Nestlè investe nel CBD

Nestlé, il più grande gruppo al mondo per il mercato del cibo, è entrato a far parte del mondo del CBD.

Il primo passo era arrivato nel 2017, poco prima che la canapa industriale diventasse legale a livello federale, con l’acquisizione del brand Atrium per 2,3 miliardi di dollari, che controlla marchi come Garden of Life, produttore di CBD e Pure Encapsulations.

Sono due i prodotti a base di CBD che l’azienda ha voluto inserire al vaglio degli investitori, ovvero un olio al CBD e delle capsule, sempre al CBD.

La prossima mossa, invece, potrebbe essere quella di lanciare il CBD anche nel mercato del pet food, il cibo per gli animali da compagnia.
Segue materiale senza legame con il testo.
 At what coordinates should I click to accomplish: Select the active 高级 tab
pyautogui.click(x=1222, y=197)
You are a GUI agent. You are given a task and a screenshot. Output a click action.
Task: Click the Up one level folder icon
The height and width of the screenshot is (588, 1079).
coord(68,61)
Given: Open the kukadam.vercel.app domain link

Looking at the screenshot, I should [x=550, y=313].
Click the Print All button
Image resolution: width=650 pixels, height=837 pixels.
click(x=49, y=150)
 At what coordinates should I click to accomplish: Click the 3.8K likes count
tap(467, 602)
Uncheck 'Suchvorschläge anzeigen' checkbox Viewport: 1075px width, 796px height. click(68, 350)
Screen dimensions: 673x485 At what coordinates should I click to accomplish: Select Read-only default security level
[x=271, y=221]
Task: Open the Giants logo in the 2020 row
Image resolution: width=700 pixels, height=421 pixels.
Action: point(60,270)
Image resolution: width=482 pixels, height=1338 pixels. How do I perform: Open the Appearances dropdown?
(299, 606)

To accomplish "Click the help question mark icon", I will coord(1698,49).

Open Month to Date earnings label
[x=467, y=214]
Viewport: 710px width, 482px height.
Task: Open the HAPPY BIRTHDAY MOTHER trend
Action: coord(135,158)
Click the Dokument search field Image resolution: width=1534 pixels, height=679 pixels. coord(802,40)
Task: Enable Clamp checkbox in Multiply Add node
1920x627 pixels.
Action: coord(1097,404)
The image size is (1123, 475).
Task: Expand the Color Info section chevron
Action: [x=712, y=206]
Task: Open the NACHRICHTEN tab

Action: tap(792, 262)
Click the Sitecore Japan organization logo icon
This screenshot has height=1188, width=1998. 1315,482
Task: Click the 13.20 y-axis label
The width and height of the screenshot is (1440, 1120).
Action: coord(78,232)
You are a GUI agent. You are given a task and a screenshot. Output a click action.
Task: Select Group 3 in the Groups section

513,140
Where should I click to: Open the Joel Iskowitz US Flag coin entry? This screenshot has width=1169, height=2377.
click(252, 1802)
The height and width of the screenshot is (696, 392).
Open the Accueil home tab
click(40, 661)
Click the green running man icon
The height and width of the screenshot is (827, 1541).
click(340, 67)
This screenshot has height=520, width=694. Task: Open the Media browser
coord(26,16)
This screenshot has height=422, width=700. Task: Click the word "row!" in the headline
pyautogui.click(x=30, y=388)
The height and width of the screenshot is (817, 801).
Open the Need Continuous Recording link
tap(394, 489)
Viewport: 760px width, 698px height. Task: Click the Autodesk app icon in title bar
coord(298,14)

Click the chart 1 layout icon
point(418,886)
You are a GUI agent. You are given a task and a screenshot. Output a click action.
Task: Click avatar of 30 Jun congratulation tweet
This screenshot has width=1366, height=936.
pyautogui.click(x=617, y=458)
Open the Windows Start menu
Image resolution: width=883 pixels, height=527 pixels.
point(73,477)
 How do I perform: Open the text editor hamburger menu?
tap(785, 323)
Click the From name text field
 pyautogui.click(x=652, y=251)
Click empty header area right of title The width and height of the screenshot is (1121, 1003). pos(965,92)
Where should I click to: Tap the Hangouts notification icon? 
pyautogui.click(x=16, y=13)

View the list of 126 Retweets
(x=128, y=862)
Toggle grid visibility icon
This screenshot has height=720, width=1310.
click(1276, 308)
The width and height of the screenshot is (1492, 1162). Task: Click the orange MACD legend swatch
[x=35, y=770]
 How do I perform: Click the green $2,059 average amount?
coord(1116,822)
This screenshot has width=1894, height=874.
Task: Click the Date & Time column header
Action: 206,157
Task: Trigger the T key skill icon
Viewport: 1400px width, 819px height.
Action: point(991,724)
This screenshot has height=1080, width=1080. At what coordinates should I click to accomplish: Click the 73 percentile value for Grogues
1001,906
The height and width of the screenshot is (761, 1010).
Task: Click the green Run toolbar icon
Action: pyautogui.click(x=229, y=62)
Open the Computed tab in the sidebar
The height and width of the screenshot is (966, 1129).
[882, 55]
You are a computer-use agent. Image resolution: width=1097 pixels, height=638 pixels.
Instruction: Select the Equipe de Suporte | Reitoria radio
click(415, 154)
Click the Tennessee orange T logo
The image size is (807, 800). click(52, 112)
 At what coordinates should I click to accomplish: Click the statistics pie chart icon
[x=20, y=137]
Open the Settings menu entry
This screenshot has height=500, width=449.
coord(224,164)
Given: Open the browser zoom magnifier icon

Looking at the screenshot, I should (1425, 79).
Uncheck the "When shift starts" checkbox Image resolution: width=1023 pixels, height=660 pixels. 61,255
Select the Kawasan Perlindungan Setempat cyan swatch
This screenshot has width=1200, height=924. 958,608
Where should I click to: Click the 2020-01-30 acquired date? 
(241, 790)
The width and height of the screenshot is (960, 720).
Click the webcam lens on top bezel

Ci hanno già pensato nel frattempo aziende più piccole, quello che è certo è che l’ingresso di Nestlé in questo mercato significa portarlo ad un livello di diffusione globale.

Ad ogni modo Nestlé non è la prima multinazionale a fare questo passo: prima di loro c’è stata la Monsanto ad entrare nel settore, mentre anche i big dei settori dell’alcol e del tabacco hanno iniziato ad investire nella rivoluzione verde.